Laurent Schwartz : un mathématicien engagé

Laurent Schwartz et Hélène Lévy en 1934

Laurent Schwartz naît le 5 mars 1915 dans une famille d'origine juive alsacienne composée de scientifiques. Son père, Anselme Schwartz (1872-1957) est chirurgien, professeur de chirurgie à la faculté de médecine de Paris et entrera à l'Académie de médecine en 1955 ; sa mère, Claire Debré (1888-1972), passionnée de botanique et d'entomologie, lui transmet le goût des papillons qu'il collectionnera toute sa vie. Il est le neveu du pédiatre Robert Debré (1882-1978). Par ailleurs, il épouse en 1938, la mathématicienne Marie-Hélène Lévy (1913-2013), fille du mathématicien Paul Lévy (1886-1971) et petite-nièce du mathématicien Jacques Hadamard (1865-1963).
Elève brillant, particulièrement doué en latin, en grec et en mathématiques, il fait ses études secondaires au lycée Janson-de-Sailly, entre en classe de mathématiques supérieures au lycée Louis-le-Grand en 1932 puis à l'Ecole normale supérieure en 1934. Il passe l'agrégation en 1937 et fait son service militaire de 1937 à 1939. Démobilisé en 1940, il rejoint sa famille à Toulouse, commence sa thèse de doctorat tout en travaillant pour le CNRS de 1940 à 1942. En 1943, il soutient sa thèse de doctorat intitulée « Étude des sommes d'exponentielles » et son complément sur la topologie algébrique devant la faculté des sciences de Strasbourg repliée à Clermont-Ferrand. Puis il entre avec sa femme dans la clandestinité en raison de ses origines juives et de son engagement politique trotskiste.
C'est au cours de ces années qu'il rencontre le groupe de mathématiciens « Nicolas Bourbaki » et qu'il s'engage ainsi sur la voie de « la vie collective des mathématiques »*

Après la guerre, il rejoint l'université de Nancy comme chargé de cours en mathématiques générales en 1945 et devient professeur titulaire de la chaire de calcul différentiel et intégral en 1949. En 1945-1946 il est également chargé du cours Peccot au Collège de France, récompensant un mathématicien remarquable âgé de moins de trente ans. De 1945 à 1948, il est temporairement maître de conférences à l’École polytechnique. Il reçoit la médaille Fields en 1950 pour son travail sur les distributions. En 1952, il est nommé maître de conférence à la faculté des sciences de l'université de Paris, puis il y obtient en 1955 la chaire de calcul différentiel et intégral. Il succède en 1958 à son beau-père, Paul Lévy, à l’École polytechnique ; il y reste jusqu'en 1980 et y refonde l'enseignement des mathématiques notamment en y promouvant la recherche. Enfin, en 1980, il rejoint l'université Paris 7 et prend sa retraite en 1983. Il a été correspondant de l 'Académie des sciences de 1973 à 1975 puis membre de l'Académie à partir de  1975.

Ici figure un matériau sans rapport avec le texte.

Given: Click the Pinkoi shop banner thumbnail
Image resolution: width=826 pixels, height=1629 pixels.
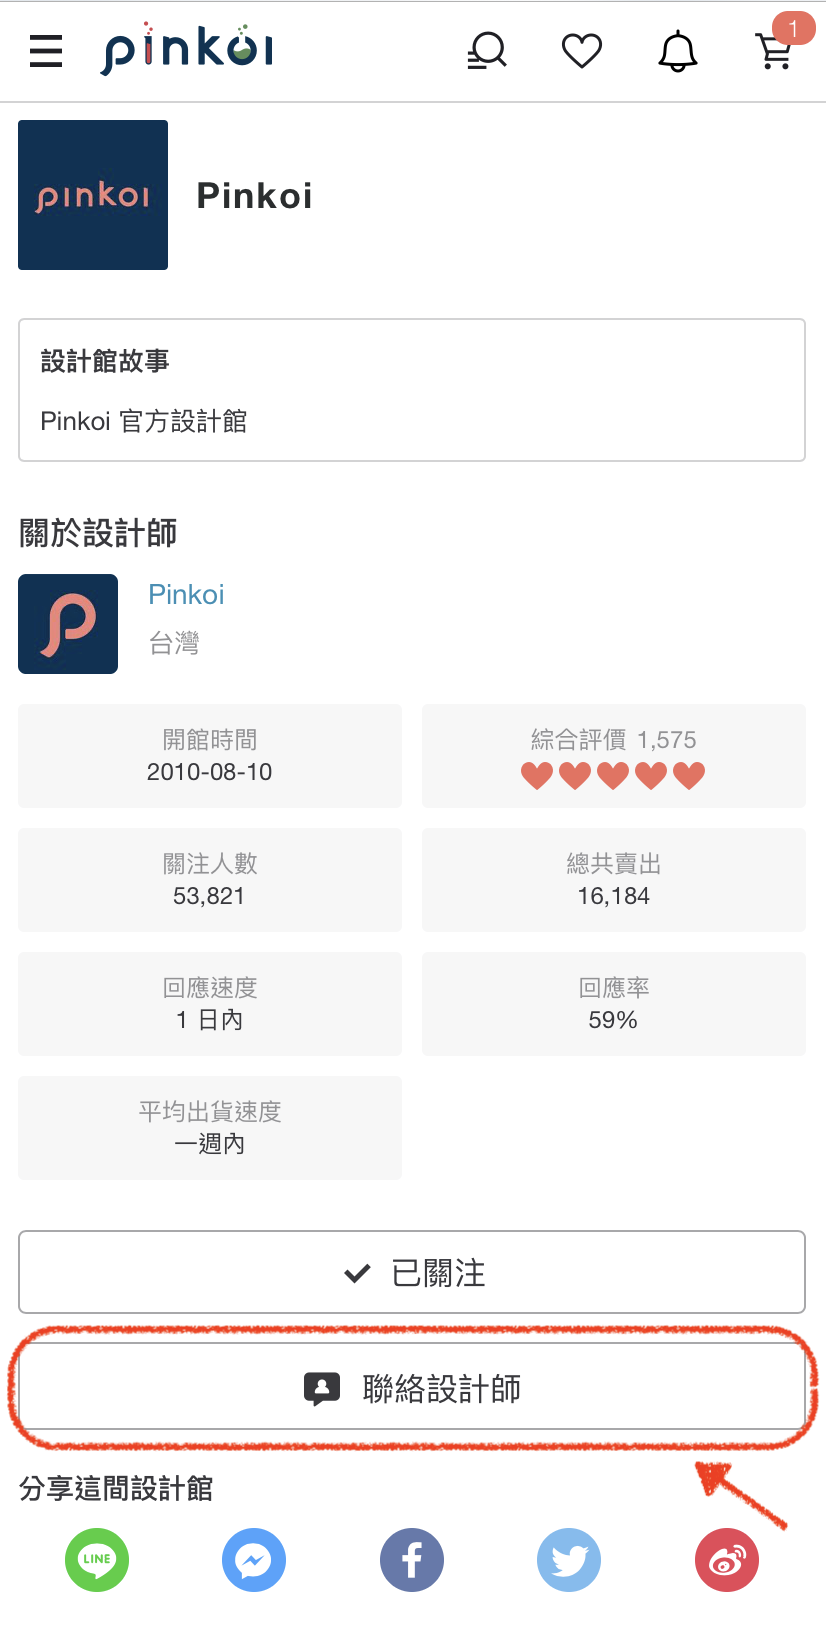Looking at the screenshot, I should 93,195.
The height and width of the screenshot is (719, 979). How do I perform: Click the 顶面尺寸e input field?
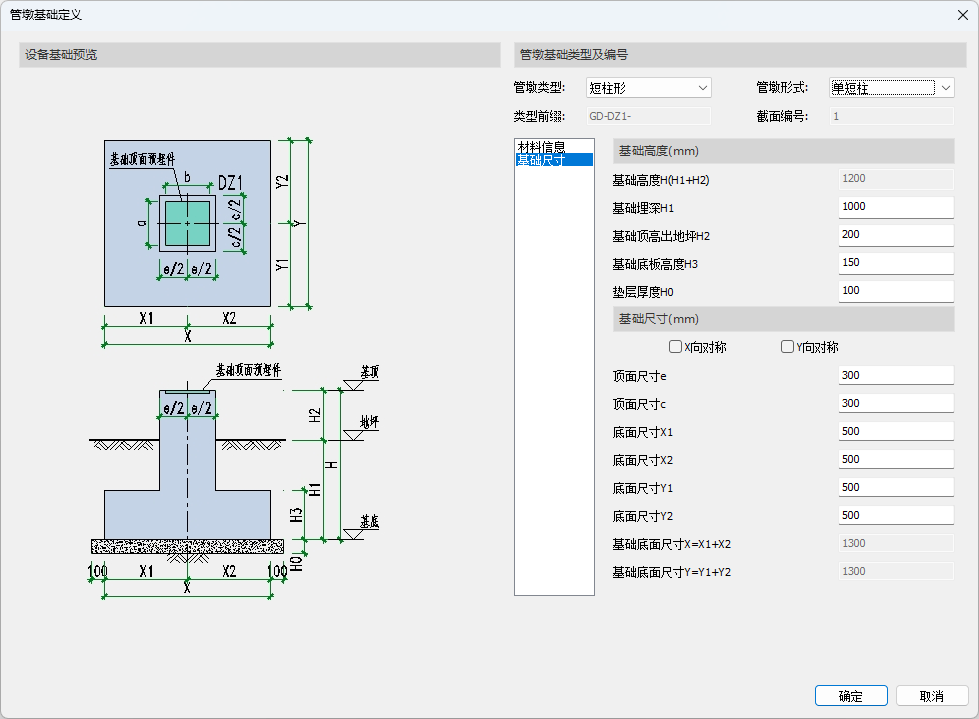pyautogui.click(x=896, y=376)
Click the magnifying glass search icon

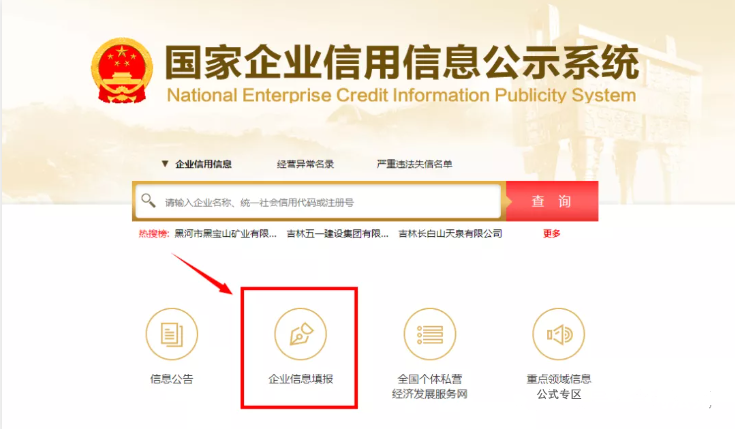point(148,201)
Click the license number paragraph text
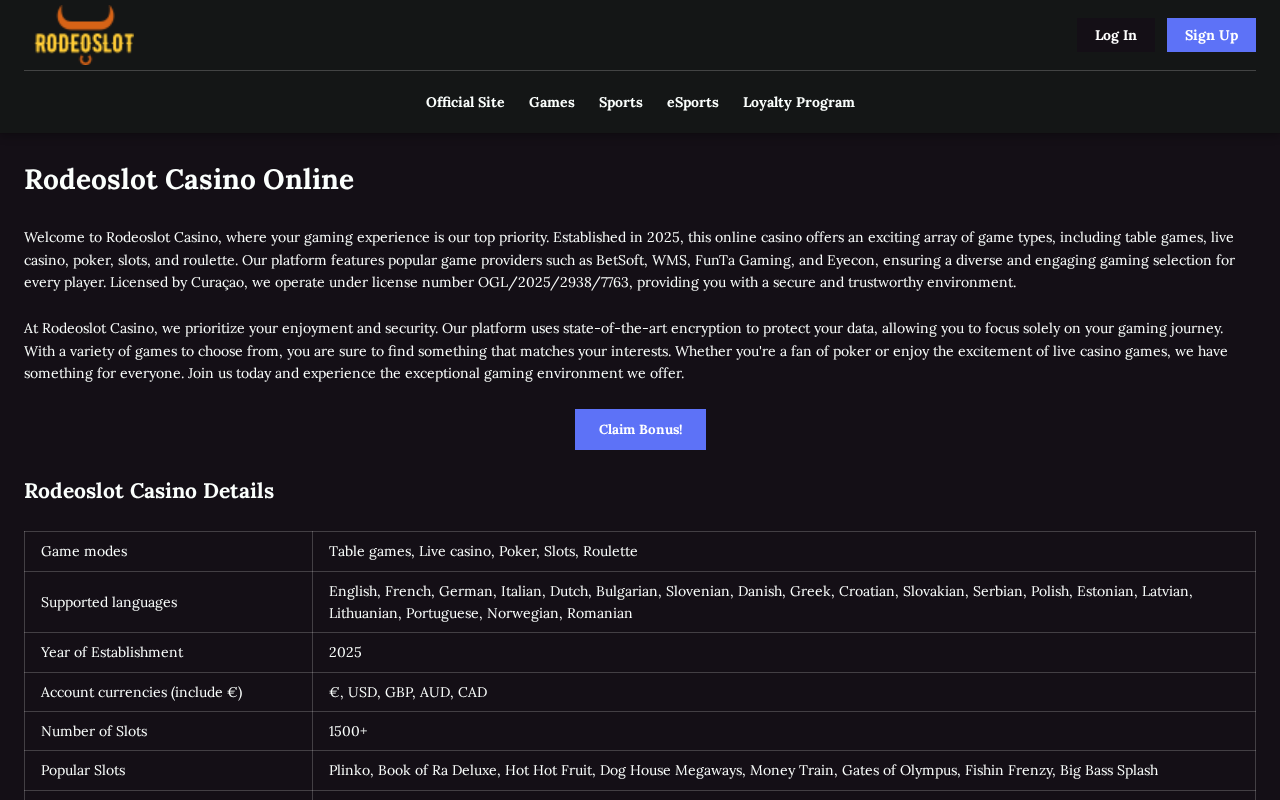The width and height of the screenshot is (1280, 800). click(629, 260)
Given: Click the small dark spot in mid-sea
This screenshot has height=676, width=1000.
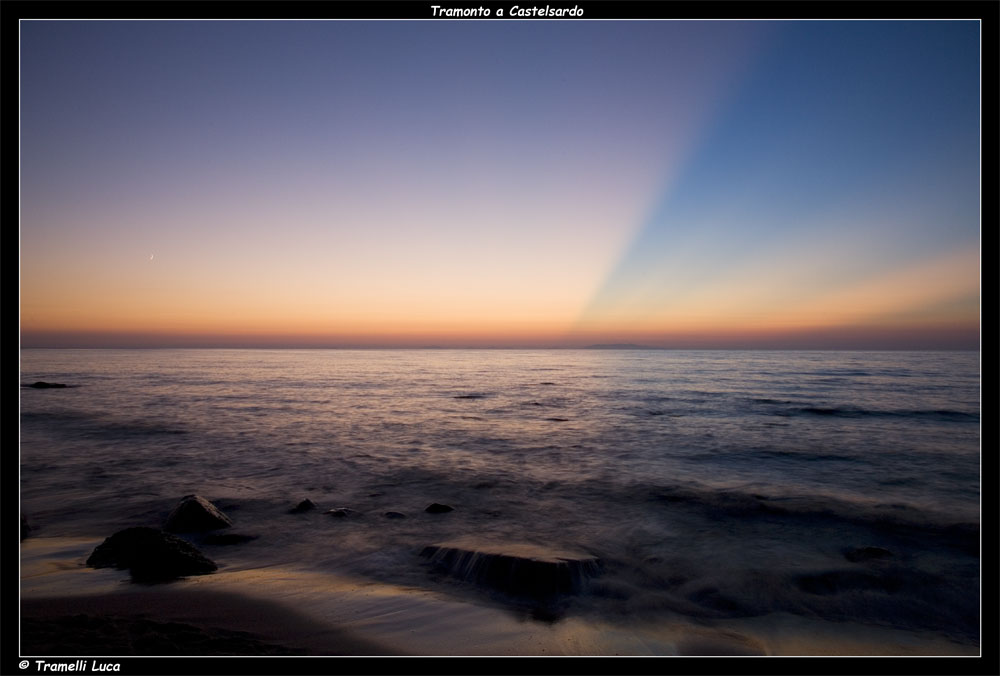Looking at the screenshot, I should pyautogui.click(x=468, y=396).
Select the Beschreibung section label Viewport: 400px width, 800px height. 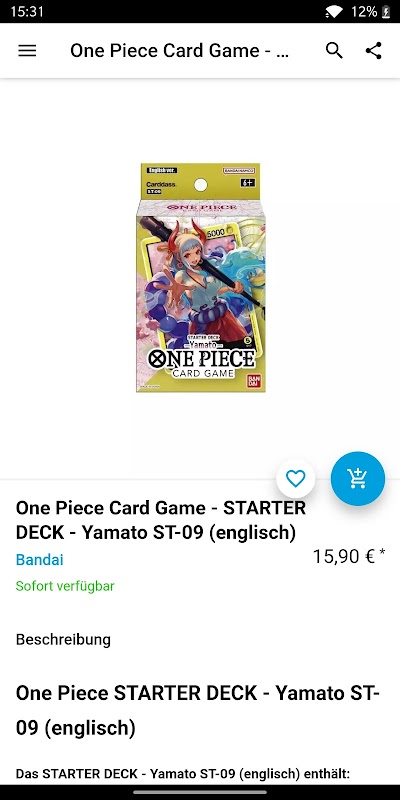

Mais Laurent Schwartz n'est pas seulement un mathématicien. Il mêle au cours de sa vie un engagement pour les mathématiques à un engagement politique à partir des mathématiques.* Laurent Schwartz s'engage successivement contre la guerre d'Algérie (il est à l'origine, avec Pierre Vidal-Naquet, du comité Maurice Audin créé en 1957 lors de la disparition du jeune mathématicien et préface l'ouvrage que Pierre Vidal-Naquet publie en 1958 aux Éditions de Minuit sur l'Affaire Audin), contre la guerre du Vietnam et contre l'entrée des troupes soviétiques en Afghanistan. Il s'engage, aux côtés de Michel Broué, Lipman Bers et Henri Cartan, au sein du Comité des Mathématiciens, et défend, entre 1973 et 1985, de nombreux mathématiciens et scientifiques dissidents en Union soviétique, notamment Chikhanovitch et Pliouchtch.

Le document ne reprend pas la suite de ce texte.